Clément Chandon détaille plusieurs scénarios réels d’exploitation pour illustrer les écarts actuels entre technologies. Sur un porteur 6×2 parcourant 55 000 km/an, le coût total de possession (TCO) électrique est encore supérieur de 23 % à celui d’un diesel classique, principalement en raison du prix d’achat et de la fiscalité énergétique. Mais le bilan carbone sur cycle de vie révèle une baisse de 80 % des émissions de CO₂, accompagnée d’une réduction de 15 % de l’énergie primaire consommée. Par exemple, un porteur électrique émet 178 g CO₂/km sur cycle de vie, contre 1 165 g pour un équivalent diesel.
Il précise également les indicateurs de performance par tonne de CO₂ évitée : environ 265 €/t pour l’électrique, contre 6 €/t pour le bioGNC. Ce ratio met en évidence une tension entre performance environnementale et efficacité économique, qui justifie selon lui la cohabitation temporaire des solutions.
« Ce n’est pas une technologie contre une autre, c’est un ensemble de leviers qu’il faut activer en fonction des usages et des territoires », insiste-t-il.
Autre élément abordé : la fiscalité sur les énergies alternatives. Si l’électrique bénéficie de subventions à l’achat, le bioGNC souffre de son indexation sur les prix du gaz fossile, malgré ses performances carbone bien supérieures. L’introduction d’un signal prix carbone (via le prix de la tonne de CO₂) pourrait selon lui rééquilibrer les choix industriels.
Les chiffres d’immatriculations peuvent confirmer la bascule en cours : fin 2024, 12,9 % des poids lourds neufs >7,5 t en France n’étaient plus diesel. Le HVO progresse, le GNV reste stable, et l’électrique connaît une forte dynamique en 2025. Selon les estimations internes Iveco, 20 % des ventes neuves pourraient être électriques d’ici 2030 sur les segments porteurs et urbains, à condition que les infrastructures suivent.

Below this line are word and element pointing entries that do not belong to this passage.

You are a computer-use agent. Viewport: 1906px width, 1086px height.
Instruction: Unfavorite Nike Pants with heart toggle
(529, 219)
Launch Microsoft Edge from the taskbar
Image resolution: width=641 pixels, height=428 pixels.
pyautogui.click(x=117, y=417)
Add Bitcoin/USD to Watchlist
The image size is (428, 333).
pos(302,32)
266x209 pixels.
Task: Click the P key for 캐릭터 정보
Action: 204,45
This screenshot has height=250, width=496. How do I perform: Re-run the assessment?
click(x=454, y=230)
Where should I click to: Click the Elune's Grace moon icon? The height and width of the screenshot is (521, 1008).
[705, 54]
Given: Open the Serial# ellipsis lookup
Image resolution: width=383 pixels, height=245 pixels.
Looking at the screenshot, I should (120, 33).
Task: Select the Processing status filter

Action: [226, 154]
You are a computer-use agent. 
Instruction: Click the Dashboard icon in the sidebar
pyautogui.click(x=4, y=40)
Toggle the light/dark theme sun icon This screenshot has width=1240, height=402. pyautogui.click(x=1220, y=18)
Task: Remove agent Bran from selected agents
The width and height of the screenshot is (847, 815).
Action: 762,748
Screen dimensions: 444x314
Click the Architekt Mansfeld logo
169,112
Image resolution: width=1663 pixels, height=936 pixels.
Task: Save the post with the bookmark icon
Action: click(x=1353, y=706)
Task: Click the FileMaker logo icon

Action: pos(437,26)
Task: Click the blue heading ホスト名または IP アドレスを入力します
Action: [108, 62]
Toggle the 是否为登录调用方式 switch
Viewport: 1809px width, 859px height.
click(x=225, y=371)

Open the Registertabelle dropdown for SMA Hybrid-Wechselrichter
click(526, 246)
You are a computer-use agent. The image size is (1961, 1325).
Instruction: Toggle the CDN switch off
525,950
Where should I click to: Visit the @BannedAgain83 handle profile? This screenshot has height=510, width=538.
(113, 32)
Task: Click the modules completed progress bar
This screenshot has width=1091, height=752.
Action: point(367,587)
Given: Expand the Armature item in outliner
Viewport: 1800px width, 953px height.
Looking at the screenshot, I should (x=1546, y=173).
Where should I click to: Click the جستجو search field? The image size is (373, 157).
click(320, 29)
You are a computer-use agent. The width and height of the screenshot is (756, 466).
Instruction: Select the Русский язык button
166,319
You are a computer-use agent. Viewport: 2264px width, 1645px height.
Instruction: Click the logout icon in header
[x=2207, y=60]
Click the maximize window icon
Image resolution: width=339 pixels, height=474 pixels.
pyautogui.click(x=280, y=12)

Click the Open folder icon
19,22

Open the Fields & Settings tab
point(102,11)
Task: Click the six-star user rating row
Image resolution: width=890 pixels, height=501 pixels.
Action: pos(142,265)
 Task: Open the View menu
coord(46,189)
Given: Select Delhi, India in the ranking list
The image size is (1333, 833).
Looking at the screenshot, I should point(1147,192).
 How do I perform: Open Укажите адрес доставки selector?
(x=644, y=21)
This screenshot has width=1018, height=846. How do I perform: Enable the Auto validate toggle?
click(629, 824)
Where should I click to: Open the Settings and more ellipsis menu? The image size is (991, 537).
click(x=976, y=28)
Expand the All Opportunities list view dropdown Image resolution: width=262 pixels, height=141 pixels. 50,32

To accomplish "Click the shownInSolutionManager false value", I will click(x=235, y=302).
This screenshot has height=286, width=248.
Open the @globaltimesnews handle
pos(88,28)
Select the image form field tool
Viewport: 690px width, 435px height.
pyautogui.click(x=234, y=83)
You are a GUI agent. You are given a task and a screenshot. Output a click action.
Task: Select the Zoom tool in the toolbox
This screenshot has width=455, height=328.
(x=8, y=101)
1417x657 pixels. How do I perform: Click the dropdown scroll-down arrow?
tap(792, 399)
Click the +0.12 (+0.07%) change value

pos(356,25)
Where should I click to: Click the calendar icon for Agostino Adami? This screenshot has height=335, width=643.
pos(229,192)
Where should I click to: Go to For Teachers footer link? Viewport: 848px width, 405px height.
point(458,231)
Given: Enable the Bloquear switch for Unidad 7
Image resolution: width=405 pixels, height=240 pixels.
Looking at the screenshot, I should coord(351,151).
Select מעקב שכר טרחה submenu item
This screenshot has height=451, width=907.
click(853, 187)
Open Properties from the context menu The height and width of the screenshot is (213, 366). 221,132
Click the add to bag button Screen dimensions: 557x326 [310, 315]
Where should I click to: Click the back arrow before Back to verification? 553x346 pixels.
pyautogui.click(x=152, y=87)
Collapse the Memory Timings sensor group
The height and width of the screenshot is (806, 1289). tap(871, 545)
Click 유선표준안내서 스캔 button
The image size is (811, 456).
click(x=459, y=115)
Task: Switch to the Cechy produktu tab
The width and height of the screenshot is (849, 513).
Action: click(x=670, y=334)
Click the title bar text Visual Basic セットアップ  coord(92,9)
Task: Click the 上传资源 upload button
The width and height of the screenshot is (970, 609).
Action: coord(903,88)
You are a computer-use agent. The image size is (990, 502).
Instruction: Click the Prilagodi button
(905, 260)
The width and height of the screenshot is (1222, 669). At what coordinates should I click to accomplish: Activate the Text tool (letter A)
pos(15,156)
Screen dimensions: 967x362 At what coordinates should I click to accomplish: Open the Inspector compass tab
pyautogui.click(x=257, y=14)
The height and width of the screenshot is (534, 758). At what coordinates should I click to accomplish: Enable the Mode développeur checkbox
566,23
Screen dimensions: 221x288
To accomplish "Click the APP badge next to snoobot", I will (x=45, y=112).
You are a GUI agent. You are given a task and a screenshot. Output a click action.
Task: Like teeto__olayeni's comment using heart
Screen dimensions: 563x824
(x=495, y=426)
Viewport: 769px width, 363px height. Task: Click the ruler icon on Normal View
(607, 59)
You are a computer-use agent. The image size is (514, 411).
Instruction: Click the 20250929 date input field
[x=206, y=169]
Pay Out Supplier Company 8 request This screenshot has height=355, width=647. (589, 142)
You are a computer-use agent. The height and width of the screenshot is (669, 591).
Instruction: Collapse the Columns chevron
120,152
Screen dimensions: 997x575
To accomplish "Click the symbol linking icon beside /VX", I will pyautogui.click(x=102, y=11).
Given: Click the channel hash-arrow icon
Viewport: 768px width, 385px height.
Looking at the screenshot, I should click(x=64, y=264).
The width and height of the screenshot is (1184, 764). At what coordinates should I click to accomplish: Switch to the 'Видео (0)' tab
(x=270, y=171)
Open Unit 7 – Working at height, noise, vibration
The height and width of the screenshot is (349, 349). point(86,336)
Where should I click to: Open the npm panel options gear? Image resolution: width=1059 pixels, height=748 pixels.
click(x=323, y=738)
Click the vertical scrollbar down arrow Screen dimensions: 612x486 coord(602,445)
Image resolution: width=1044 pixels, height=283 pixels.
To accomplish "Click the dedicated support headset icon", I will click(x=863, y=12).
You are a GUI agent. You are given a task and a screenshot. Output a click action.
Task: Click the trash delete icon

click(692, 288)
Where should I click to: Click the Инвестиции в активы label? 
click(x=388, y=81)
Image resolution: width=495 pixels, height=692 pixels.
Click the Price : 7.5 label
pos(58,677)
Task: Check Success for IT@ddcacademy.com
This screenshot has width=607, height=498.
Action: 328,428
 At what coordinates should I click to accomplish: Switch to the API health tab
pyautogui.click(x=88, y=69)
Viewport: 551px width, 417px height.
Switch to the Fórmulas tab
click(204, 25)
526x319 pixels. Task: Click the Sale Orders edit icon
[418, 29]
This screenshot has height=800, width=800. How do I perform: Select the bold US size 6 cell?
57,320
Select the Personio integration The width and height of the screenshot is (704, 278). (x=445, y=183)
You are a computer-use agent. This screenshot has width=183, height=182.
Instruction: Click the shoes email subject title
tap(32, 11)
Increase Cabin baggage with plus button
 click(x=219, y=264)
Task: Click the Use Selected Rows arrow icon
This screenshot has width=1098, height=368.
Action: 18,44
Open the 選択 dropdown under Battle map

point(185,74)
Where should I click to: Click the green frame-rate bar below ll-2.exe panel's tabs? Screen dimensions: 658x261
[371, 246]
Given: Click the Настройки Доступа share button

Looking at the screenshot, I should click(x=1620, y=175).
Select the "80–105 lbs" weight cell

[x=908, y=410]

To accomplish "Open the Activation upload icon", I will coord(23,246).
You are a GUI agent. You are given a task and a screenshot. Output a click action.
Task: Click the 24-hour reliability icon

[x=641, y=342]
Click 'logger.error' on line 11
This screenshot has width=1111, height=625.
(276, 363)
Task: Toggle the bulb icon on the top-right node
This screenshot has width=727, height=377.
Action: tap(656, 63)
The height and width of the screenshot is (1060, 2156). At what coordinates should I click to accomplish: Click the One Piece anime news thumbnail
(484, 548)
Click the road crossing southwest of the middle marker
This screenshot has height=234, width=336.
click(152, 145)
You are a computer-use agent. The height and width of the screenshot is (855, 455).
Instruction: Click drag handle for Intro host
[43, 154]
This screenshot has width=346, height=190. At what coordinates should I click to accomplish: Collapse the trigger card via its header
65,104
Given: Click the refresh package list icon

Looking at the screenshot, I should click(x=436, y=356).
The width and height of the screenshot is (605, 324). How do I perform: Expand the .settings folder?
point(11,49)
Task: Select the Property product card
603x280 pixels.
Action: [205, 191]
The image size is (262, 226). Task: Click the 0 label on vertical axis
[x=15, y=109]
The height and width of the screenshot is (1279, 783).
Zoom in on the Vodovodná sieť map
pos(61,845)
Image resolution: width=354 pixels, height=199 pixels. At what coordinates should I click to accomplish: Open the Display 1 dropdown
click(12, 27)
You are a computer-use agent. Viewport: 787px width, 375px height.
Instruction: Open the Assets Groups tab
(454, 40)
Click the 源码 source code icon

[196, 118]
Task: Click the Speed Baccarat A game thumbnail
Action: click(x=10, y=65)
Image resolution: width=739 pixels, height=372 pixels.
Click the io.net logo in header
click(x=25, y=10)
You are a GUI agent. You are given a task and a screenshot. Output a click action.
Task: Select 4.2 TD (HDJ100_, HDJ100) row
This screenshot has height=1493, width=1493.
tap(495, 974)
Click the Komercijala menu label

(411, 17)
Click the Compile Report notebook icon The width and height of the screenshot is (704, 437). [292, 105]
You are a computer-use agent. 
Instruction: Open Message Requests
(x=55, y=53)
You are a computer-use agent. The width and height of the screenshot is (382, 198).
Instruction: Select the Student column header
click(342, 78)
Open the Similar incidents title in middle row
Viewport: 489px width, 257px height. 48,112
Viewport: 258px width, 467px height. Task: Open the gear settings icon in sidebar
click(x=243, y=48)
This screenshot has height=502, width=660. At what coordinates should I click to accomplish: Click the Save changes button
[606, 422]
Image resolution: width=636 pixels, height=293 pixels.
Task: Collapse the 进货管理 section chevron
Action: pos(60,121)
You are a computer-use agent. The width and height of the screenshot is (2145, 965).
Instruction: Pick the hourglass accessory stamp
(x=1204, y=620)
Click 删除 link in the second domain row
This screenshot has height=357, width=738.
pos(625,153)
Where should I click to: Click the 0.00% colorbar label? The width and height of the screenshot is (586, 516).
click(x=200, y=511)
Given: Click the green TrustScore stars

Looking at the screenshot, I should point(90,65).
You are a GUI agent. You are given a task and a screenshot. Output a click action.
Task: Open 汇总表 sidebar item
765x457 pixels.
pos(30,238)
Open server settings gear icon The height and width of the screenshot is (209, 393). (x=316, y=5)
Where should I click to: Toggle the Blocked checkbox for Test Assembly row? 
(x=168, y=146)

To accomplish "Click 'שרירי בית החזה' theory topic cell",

Une stratégie multi-énergies assumée, pour une transition réaliste
« Plus on a d’options, plus on va vite. Et nos clients veulent ce choix », conclut Clément Chandon.
Cette phrase incarne la philosophie pragmatique défendue par Iveco : faire coexister plusieurs technologies pour mieux répondre à la diversité des contraintes, des territoires et des maturités énergétiques.
Clément Chandon insiste sur le fait que le rythme de la transition ne peut être édicté de manière uniforme à l’échelle européenne. Il insiste sur la nécessité d’adapter les solutions aux usages concrets et aux réalités territoriales, plutôt que d’imposer une norme unique à tous les pays européens. Il plaide pour une vision plus souple, ancrée dans la réalité opérationnelle des transporteurs : infrastructures disponibles, autonomie nécessaire, fiscalité applicable, niveau de maturité des carburants alternatifs.
« On ne peut pas imposer la même solution à un transporteur de marchandises générales dans la Beauce et à un distributeur urbain à Lyon », ajoute-t-il.
Ce pragmatisme revendiqué alimente l’approche d’Iveco, où l’objectif semble d’offrir une gamme cohérente, prête à évoluer avec le cadre réglementaire et les innovations technologiques.
En parallèle, l’ouverture à de nouveaux modèles économiques (location, batteries en pool, retrofit, services numériques) constitue un levier supplémentaire pour faciliter l’adoption de ces véhicules bas carbone.
La stratégie multi-énergies deviendrait ainsi un vecteur d’agilité pour l’ensemble de la chaîne logistique, à court et moyen terme. Une stratégie multi-énergies assumée, en phase avec la diversité des besoins opérationnels et les contraintes carbone à venir.
CGM pour Truckeditions
*ePTO : prise de force électrique permettant d’alimenter les équipements embarqués à partir de la batterie principale du véhicule.